What the task asks> In the records below, find every line with the word "folder" and copy it.

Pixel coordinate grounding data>
++++++++++
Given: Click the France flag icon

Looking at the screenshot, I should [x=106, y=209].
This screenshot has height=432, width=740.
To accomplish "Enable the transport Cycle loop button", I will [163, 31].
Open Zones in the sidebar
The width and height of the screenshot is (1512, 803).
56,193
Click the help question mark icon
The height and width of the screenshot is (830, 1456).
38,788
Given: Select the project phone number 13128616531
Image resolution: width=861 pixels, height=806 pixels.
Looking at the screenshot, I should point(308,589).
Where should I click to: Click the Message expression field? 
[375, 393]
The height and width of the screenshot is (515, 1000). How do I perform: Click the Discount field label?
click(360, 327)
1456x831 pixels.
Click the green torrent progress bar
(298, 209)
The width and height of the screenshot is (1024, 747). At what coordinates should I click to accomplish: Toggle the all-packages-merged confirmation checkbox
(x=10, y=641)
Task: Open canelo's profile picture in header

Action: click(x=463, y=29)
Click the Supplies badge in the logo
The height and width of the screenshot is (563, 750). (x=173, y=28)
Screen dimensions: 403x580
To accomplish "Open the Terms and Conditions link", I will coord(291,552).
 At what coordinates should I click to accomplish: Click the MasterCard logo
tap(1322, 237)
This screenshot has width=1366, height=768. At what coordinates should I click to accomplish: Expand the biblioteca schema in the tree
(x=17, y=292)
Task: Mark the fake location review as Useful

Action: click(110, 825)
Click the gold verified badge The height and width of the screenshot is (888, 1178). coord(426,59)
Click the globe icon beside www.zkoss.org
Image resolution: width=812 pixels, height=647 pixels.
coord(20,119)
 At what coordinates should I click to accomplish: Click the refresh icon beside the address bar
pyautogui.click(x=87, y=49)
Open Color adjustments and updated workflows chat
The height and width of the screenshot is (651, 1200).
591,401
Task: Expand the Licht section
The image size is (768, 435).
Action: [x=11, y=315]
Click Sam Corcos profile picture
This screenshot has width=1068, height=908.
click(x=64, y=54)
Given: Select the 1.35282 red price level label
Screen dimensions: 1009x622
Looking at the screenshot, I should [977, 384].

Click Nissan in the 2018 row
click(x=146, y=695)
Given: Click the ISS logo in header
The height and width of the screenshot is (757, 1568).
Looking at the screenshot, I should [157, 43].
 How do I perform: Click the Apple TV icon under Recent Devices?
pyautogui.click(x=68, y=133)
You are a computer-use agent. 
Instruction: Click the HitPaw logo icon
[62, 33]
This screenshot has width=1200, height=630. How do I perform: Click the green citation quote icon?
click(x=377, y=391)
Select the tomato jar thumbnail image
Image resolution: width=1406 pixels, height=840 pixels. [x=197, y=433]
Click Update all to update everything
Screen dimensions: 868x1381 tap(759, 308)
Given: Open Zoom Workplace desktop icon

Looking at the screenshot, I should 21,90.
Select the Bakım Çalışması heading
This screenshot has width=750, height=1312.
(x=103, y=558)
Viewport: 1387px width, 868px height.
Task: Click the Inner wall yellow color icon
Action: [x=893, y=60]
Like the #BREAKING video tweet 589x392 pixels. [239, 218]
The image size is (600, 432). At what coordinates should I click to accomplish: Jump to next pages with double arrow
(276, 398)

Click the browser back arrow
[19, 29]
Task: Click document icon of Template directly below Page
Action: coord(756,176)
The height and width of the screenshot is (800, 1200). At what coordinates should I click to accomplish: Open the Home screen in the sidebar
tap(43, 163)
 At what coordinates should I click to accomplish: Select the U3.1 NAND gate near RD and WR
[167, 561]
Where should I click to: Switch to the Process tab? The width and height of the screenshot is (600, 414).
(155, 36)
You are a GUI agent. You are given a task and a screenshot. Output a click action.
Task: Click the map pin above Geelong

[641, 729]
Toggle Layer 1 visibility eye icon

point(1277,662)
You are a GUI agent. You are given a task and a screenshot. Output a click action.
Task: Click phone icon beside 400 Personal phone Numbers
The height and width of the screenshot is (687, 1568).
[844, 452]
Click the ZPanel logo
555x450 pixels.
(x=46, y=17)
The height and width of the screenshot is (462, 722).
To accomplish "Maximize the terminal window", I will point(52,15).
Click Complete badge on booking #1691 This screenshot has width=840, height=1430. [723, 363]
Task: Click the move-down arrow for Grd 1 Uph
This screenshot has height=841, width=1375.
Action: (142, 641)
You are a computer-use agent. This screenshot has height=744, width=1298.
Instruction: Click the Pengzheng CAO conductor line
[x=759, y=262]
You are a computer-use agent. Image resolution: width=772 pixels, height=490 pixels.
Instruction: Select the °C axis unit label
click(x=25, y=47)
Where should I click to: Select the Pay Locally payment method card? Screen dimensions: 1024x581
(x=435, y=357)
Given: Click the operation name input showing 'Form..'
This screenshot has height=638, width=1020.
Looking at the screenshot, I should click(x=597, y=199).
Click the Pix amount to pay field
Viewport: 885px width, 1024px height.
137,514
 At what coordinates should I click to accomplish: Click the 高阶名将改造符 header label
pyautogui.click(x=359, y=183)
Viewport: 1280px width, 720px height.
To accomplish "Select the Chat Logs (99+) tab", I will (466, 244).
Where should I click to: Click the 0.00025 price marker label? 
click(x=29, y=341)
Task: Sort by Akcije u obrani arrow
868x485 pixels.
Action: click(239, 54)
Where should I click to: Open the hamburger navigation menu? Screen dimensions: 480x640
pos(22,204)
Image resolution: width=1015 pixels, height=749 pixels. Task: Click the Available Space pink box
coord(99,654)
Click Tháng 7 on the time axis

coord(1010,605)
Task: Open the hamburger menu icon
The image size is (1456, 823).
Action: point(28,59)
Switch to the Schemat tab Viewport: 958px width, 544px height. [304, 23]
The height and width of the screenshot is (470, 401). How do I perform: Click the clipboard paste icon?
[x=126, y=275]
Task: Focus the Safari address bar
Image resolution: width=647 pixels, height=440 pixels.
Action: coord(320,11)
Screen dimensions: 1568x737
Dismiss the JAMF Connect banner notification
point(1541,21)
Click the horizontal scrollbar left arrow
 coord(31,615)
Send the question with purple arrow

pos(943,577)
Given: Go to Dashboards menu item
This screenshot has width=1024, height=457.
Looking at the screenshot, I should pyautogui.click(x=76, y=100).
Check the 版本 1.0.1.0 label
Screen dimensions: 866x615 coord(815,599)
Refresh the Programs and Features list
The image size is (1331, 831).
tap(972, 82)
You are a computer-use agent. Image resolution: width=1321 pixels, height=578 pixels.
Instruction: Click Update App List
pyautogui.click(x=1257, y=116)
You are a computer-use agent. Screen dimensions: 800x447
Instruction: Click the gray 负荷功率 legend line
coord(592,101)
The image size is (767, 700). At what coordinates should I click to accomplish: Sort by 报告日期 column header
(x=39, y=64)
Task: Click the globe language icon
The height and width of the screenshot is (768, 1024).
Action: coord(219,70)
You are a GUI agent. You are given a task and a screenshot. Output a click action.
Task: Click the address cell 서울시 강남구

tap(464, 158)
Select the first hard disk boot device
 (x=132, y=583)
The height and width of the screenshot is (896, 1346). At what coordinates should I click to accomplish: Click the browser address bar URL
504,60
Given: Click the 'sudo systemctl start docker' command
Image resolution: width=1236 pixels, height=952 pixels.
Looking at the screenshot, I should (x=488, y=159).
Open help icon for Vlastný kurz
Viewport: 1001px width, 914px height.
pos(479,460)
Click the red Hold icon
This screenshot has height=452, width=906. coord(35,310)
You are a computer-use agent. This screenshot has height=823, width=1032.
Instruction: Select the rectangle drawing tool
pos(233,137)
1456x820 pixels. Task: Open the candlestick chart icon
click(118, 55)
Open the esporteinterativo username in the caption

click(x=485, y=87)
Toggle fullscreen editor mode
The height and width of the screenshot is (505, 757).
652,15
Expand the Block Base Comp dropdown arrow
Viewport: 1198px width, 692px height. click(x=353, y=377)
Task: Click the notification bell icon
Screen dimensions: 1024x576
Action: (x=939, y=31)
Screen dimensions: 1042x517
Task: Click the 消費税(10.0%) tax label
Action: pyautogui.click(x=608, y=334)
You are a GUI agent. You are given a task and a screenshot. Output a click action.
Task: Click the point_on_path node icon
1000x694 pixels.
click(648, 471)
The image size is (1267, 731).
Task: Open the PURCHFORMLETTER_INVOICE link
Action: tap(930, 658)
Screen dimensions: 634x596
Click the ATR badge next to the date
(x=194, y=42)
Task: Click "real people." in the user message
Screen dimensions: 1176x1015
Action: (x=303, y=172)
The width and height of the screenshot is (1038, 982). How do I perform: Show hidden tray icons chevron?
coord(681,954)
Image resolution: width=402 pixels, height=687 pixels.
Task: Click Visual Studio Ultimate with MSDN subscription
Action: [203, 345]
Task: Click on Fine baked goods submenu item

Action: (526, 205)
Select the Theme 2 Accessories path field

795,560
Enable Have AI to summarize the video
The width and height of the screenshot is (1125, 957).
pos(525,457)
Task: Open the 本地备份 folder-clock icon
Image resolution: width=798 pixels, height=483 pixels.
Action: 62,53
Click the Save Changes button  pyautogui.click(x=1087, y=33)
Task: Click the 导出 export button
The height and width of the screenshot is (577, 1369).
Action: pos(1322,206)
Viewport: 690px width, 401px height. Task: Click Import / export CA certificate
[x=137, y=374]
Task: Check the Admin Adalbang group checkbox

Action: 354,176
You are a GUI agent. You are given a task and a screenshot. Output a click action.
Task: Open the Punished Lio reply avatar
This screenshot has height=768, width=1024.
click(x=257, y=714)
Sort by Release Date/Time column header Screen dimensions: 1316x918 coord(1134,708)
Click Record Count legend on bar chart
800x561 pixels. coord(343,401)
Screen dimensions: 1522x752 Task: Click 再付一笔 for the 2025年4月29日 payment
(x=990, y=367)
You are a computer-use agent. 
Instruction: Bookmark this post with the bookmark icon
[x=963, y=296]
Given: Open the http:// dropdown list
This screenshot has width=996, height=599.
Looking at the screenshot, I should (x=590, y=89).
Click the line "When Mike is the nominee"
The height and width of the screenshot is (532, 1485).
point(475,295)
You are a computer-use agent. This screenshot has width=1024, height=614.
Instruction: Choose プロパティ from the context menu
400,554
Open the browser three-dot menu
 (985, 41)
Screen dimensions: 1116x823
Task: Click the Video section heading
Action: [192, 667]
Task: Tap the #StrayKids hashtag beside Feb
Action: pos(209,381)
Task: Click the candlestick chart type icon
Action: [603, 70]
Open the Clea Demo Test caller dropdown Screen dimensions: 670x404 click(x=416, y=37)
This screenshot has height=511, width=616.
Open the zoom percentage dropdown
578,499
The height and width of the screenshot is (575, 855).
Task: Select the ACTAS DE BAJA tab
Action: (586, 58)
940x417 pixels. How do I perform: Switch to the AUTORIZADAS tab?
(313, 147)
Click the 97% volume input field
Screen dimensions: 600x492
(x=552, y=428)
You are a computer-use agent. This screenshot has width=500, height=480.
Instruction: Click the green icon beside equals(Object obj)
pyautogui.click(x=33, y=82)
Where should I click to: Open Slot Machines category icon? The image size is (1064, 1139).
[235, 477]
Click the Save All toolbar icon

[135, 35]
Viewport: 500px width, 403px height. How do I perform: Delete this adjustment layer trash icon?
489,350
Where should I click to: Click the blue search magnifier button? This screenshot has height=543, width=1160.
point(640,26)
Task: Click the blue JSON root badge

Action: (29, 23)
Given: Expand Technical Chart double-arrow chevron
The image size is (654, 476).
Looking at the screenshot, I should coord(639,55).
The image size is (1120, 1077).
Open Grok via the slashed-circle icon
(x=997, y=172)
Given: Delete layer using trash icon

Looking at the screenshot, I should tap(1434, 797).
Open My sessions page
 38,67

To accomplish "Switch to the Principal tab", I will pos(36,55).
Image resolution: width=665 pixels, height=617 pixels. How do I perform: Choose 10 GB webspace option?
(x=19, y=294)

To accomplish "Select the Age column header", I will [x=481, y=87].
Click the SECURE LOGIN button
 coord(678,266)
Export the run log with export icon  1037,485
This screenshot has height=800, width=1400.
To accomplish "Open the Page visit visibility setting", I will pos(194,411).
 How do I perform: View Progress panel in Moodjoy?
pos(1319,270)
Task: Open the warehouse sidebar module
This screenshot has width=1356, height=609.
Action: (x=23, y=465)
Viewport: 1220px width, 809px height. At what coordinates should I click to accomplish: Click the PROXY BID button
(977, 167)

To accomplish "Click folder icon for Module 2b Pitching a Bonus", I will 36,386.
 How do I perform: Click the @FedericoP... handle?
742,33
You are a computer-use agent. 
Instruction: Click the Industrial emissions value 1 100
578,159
++++++++++
Result of the task>
Task: Open the 本地备份 folder-clock icon
To accomplish "Click folder icon for Module 2b Pitching a Bonus", I will 36,386.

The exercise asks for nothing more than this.